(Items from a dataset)

'''

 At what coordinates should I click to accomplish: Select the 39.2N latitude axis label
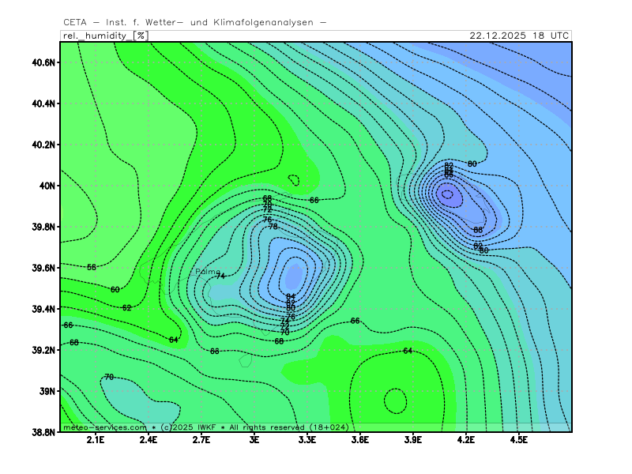[x=43, y=350]
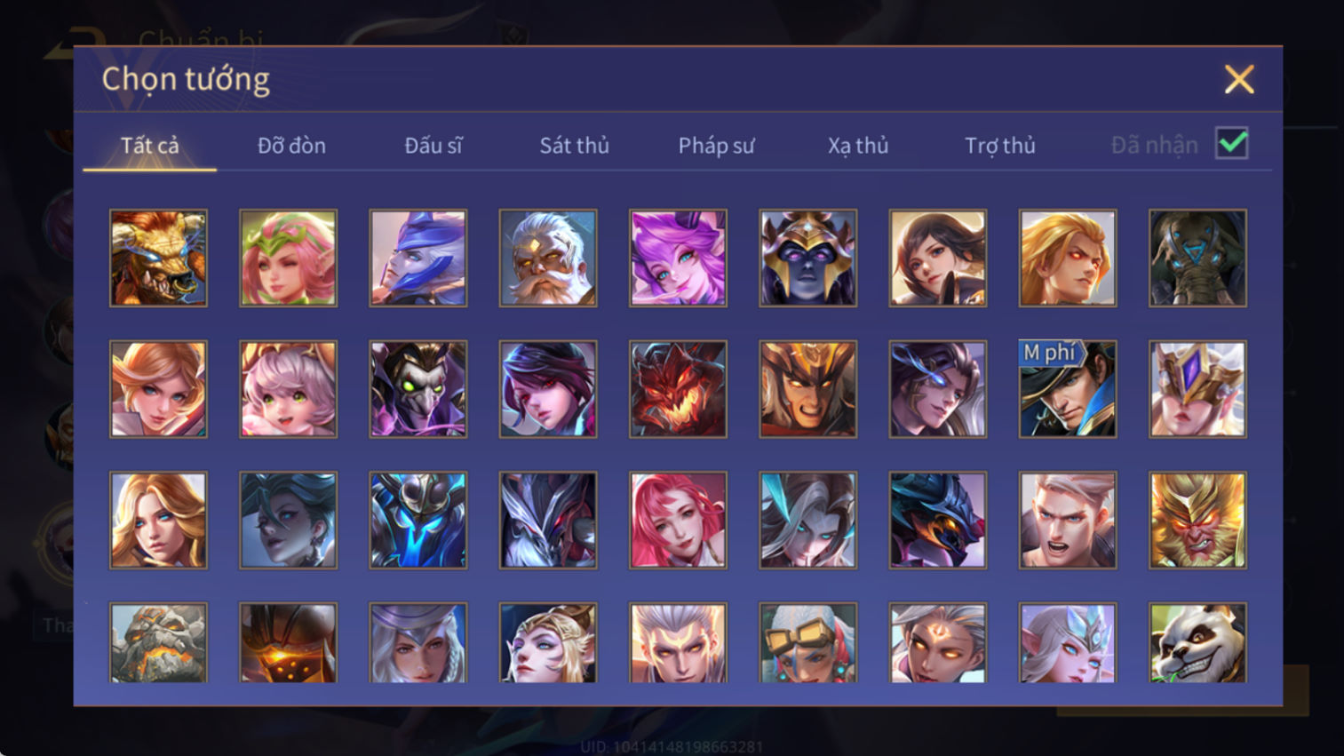The height and width of the screenshot is (756, 1344).
Task: Switch to the 'Đỡ đòn' tab
Action: pos(291,146)
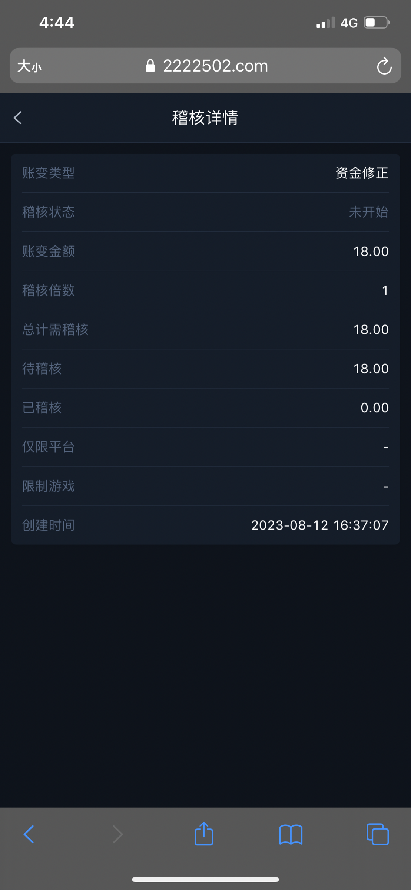This screenshot has height=890, width=411.
Task: Open the 大小 text size menu
Action: pos(29,66)
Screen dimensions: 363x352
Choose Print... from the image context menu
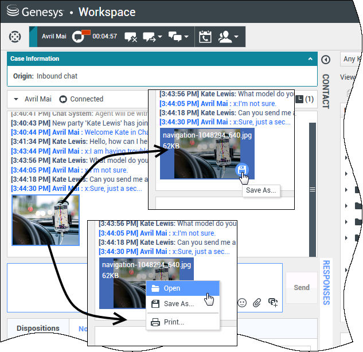coord(174,322)
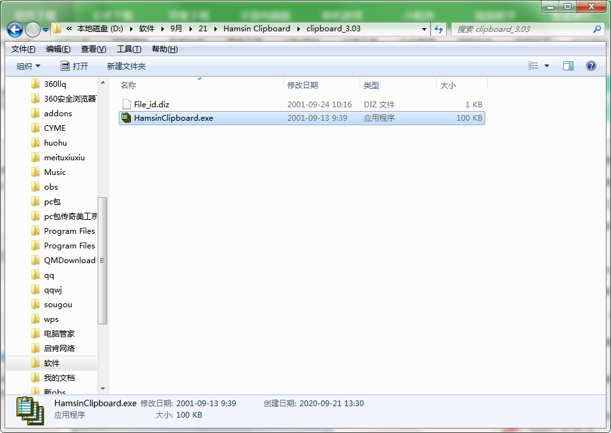Click the folder icon in the address bar
611x433 pixels.
[57, 29]
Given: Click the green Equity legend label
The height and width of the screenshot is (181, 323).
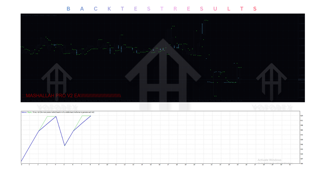Looking at the screenshot, I should point(30,112).
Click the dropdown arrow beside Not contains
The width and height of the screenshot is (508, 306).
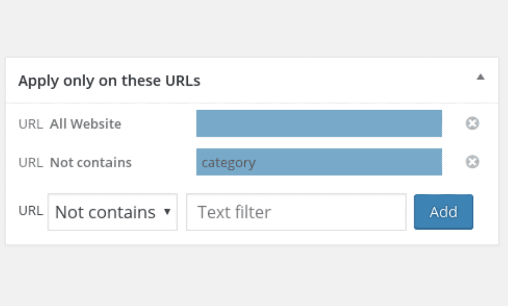click(167, 212)
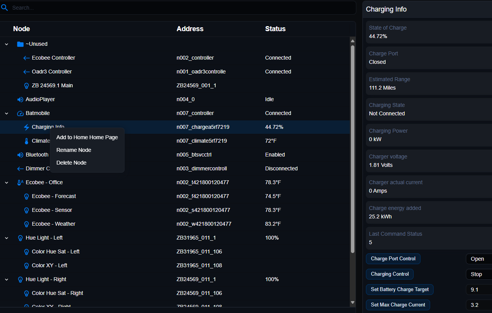This screenshot has height=313, width=492.
Task: Click the speaker icon next to Bluetooth
Action: [x=20, y=155]
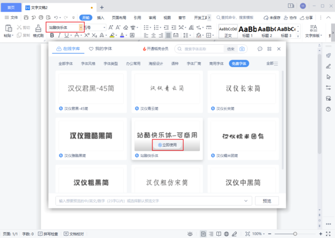
Task: Click the 搜索字体名称 search field
Action: [201, 49]
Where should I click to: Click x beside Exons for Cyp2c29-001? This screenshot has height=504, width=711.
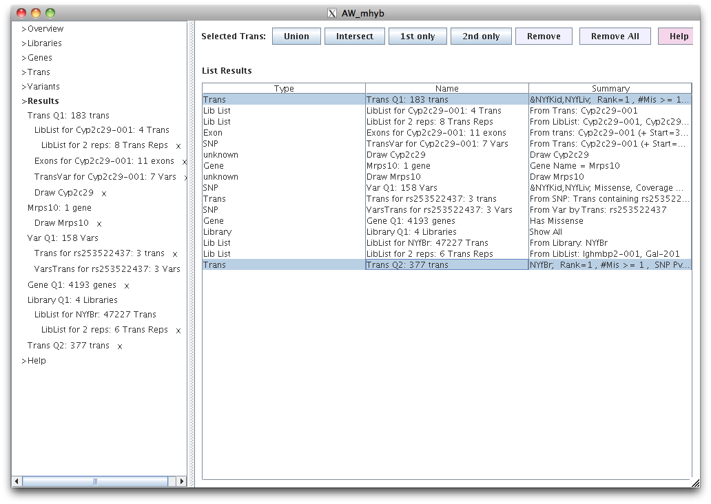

'''

◆ WHAT THE EXERCISE ASKS ◆
Extract the text of all the records above verbatim, excluding pictures.

◆ RESPONSE ◆
 At what coordinates should I click to accomplish: Select the 39.2N latitude axis label
[x=43, y=350]
The height and width of the screenshot is (756, 1344).
Task: Switch to the 'Đỡ đòn' tab
Action: pos(291,146)
This screenshot has height=890, width=411.
Task: Open the 大小 text size menu
Action: pos(29,66)
Screen dimensions: 363x352
Choose Print... from the image context menu
coord(174,322)
Click the folder icon in the address bar
611x433 pixels.
[57, 29]
Given: Click the green Equity legend label
The height and width of the screenshot is (181, 323).
Looking at the screenshot, I should point(30,112).
Click the dropdown arrow beside Not contains
The width and height of the screenshot is (508, 306).
click(167, 212)
This screenshot has height=313, width=492.
Task: Click the speaker icon next to Bluetooth
Action: [x=20, y=155]
Task: Click the 搜索字体名称 search field
Action: [201, 49]
Where should I click to: Click x beside Exons for Cyp2c29-001? This screenshot has height=504, width=711.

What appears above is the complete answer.